吉川が自分たちをなんらかの理由で笑っている、そう思うことは黒田には耐えられないことだった。自分が誰よりも上位にいることをなにかしらの形で示さなければいけないと考えた。

黒田は高橋、ミツロウを笑う側に引き上げようとした。そうすることで吉川1人を笑われる側に置くことができると信じたのだった。理想としては黒田→高橋・ミツロウ→吉川という構造。

黒田は高橋、ミツロウとよく話をするようになった。嫌韓的な議論だけでなく自分のプライベートについても話をした。

黒田には彼女がいた。付き合ってすでに1年半が経っているということだった。黒田はその話を吉川がいるところで高橋、ミツロウに向かって語った。吉川、お前ではなく高橋、ミツロウにオレは話しかけているんだという排他と親密さを醸し出すことを意識して。

黒田の恋人は同じ大学で文学を専攻している女性だった。友人の紹介で知り合い、黒田からのアプローチで交際がはじまった。2人ともはじめての恋人ということでお互いが相手に熱中した。しかし1年を過ぎた頃から倦怠がはじまり、そして彼女の方の心が少しずつ黒田から離れていった。

黒田は冷めていく関係に対して特になにも感じなかった。彼女に執着はなかったし、彼らが言うところの「運動」に熱中してもいたからだった。

しかし彼女に男の影がちらつきはじめると、自尊心が傷ついたのか、彼女に執着しはじめた。

「あいつは在日に言い寄られている」

黒田は高橋、ミツロウにそう言った。彼女への執着心に駆られた黒田は相手の男の情報を犬のように嗅ぎまわった。その男が同じ大学の外国語学部に籍を置き国際交流のサークルに所属していること、そのサークルで日本に来る外国人との交流会を開いたり国際交流のシンポジウムにボランティアとして参加していることなど、それら新しい男の行動を探偵気取りで収集した。

「ある国際交流のシンポジウムはアジア諸国と日本の新しい関係構築というテーマで開かれた」と黒田は言う。

そこには中国、韓国など特定アジアの人間も参加しており、そこで反日的な発言もなされた、そしてそこにいた日本人は誰もそのことに対して反論しなかったばかりか平和と協調といういかにも反日サヨクが言いそうな偽善的お題目を並べてお茶を濁した、黒田は映画に出てくる軍人が報告書を読み上げるように声をはりあげた。そのシンポジウムの主催者はいかにも反日サヨク的な雰囲気の団体であり、そこに関係している黒田の彼女の新しい男はあきらかにサヨクだと言い切った。

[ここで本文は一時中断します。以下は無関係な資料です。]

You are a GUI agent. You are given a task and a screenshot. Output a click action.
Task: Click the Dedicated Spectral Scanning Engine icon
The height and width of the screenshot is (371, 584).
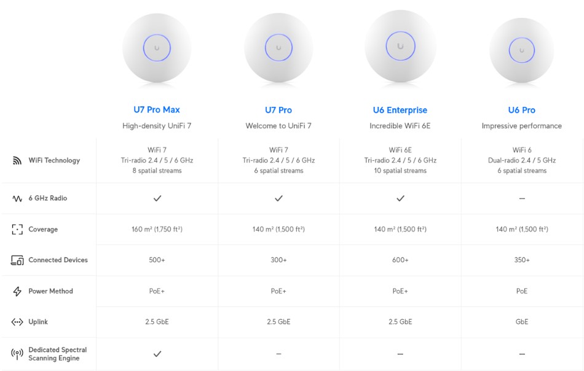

「あるいは在日なのかもしれない」黒田は恋人がサヨクの口車に乗り洗脳されるのではないかと心配していると悲壮な口調で高橋、ミツロウに語った。そして彼らに協力を求めた。彼女を反日サヨクの手から守ってほしい、その懇願は高橋、ミツロウの闘争心に火をつけた。

彼らはそれがどうやったら実現できるのかにについて夢想し、議論した。黒田、高橋、ミツロウが恋人奪還計画に熱中するのを吉川は冷めた目で眺めていた。そこにはなんの笑いも優越感も含まれてはいなかった。